**Task item:** Somewhere below is a line with "Click the Kansas Jayhawks logo" and, later, a line with "Given: Click the Restore Layout icon"; repeat those two lines and all the lines between them, exactly as they are.

**Dataset content:**
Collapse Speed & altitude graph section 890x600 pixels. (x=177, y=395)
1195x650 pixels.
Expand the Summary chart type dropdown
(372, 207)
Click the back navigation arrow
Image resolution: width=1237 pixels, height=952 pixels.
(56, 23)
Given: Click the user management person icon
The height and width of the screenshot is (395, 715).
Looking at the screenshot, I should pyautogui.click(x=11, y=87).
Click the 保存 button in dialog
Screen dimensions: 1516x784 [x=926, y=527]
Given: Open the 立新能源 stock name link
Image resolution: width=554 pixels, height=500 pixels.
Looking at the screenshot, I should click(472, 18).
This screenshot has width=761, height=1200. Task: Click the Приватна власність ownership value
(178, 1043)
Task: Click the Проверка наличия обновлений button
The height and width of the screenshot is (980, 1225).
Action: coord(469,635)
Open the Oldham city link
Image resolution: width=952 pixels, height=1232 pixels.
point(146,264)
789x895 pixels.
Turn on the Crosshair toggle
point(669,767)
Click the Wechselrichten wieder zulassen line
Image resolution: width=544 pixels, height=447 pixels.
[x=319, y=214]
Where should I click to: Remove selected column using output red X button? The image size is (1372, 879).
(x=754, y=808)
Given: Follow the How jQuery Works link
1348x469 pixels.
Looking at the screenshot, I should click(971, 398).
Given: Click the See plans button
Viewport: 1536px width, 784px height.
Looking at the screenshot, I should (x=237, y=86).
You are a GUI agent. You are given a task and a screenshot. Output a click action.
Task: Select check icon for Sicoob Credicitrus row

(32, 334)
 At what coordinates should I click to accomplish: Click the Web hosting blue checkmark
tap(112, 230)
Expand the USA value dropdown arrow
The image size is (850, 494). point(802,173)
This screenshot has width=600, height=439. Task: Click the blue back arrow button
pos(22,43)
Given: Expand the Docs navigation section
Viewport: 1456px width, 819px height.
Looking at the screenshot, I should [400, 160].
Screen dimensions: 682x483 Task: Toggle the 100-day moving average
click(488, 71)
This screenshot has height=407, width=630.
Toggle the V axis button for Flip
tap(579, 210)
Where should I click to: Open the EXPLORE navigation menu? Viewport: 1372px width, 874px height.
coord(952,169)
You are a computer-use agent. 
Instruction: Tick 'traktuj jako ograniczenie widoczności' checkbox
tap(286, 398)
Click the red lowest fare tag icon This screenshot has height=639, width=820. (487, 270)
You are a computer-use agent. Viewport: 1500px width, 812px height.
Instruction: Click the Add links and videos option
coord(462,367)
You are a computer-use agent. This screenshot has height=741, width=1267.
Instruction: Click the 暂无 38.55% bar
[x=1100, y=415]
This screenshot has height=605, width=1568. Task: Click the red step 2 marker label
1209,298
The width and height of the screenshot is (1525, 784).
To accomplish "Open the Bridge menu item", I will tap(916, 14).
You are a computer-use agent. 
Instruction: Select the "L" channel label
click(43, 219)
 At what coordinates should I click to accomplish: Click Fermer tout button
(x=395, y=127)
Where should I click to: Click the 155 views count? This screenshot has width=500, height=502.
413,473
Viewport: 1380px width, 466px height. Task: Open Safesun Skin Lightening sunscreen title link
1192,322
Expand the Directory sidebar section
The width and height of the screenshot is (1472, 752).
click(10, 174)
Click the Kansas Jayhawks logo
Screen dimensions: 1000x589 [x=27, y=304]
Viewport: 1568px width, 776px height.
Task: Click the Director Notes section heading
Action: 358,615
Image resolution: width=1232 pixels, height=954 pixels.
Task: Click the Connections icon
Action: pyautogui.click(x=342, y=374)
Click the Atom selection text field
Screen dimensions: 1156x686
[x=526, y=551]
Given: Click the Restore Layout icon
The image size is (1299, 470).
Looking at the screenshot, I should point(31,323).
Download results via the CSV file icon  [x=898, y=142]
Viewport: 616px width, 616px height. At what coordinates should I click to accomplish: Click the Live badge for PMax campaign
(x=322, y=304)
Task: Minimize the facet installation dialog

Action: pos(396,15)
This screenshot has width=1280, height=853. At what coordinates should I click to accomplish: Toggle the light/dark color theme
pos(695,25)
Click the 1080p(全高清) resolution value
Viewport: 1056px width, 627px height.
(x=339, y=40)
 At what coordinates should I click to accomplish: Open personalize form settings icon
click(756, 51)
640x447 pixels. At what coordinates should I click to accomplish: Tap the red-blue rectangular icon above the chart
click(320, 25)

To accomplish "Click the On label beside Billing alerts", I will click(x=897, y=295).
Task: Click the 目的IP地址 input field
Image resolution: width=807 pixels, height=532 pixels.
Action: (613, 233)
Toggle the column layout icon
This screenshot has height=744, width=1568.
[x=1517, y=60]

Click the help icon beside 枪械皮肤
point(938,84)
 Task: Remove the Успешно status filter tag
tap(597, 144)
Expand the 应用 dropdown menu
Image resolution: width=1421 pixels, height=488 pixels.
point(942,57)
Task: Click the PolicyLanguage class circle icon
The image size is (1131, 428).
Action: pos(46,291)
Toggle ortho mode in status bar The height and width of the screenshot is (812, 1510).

**Answer section:**
Click the Kansas Jayhawks logo
Screen dimensions: 1000x589 [x=27, y=304]
Viewport: 1568px width, 776px height.
Task: Click the Director Notes section heading
Action: 358,615
Image resolution: width=1232 pixels, height=954 pixels.
Task: Click the Connections icon
Action: pyautogui.click(x=342, y=374)
Click the Atom selection text field
Screen dimensions: 1156x686
[x=526, y=551]
Given: Click the Restore Layout icon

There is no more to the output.